New Biosketch Format Required for NIH Applications Submitted on or After May 25, 2015

In a notice issued last December 5, 2014, the National Institute of Health (NIH) and the Agency for Healthcare Research announced the requirement of a new biosketch format for grant applications submitted for due dates on or after May 25, 2015.

The new format extends the page limit for the biosketch to five pages. It allows researchers to describe up to five of their most significant contributions to science. Each description can be supported by a list of up to four peer-reviewed publications or other research products, including A/V products, patents, databases, educational materials, instruments or equipment, models, protocols, etc. that are relevant to the described contribution.

Image courtesy of Dr.
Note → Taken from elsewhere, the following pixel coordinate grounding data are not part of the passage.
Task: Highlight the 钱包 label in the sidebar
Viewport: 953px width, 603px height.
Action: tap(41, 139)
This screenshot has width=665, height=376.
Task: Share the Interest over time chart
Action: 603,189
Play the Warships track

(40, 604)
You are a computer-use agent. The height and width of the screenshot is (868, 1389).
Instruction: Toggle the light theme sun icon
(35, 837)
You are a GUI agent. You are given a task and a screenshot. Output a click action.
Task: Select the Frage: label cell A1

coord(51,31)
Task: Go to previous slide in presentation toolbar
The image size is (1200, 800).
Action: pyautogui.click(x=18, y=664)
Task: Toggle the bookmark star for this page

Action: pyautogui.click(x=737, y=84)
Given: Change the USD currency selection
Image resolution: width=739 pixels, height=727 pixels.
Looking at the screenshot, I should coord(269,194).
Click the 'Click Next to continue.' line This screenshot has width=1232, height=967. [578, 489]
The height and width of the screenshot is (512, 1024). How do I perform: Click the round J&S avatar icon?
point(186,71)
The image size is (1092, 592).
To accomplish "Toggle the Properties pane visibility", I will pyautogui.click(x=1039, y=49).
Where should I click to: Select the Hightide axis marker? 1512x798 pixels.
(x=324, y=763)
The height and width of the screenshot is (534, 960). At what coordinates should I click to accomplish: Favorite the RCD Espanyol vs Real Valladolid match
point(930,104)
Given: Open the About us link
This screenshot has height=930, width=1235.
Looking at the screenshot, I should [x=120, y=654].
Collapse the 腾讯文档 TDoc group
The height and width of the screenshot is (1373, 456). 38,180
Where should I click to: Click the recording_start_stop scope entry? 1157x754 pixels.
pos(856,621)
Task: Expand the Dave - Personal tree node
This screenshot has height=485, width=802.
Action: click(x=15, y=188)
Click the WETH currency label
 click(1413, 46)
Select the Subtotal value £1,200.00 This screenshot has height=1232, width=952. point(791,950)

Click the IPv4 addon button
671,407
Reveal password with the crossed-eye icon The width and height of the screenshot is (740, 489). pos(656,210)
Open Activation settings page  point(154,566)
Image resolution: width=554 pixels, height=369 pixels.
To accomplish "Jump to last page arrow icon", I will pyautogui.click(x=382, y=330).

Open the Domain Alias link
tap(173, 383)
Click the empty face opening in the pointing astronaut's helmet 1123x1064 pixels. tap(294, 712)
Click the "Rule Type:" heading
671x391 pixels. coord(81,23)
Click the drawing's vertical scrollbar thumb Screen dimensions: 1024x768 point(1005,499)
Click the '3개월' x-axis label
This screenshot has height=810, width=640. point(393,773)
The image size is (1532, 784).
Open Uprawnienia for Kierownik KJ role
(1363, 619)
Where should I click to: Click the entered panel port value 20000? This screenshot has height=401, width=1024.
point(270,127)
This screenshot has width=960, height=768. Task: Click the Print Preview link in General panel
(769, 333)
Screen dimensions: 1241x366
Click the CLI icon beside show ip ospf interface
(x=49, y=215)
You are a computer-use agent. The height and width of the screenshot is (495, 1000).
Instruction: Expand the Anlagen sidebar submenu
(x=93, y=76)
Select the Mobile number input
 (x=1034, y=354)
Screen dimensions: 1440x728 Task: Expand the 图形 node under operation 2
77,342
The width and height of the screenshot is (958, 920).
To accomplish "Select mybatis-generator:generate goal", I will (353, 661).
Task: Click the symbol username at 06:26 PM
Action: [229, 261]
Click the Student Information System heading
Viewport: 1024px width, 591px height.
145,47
Trawick, National Library of Medicine, NIH

Although not required at this point, the NIH suggests the use of the Science Experts Network Curriculum Vitae (SciENcv), -a MyNCBI online tool- that serves as an interagency system designed to create biosketches for multiple federal agencies. This, along with the use of My Bibliography for grant activity reporting and NIH Public Access Policy compliance, increases the importance of using MyNCBI as a tool for managing NIH-sponsored research.

In response to this, the Cushing/Whitney Medical Library will offer the workshop “My Bibliography and SciENcv:  grant reporting, compliance and biosketch through MyNCBI” to introduce researchers, research assistants and administrators on the effective use of these online tools.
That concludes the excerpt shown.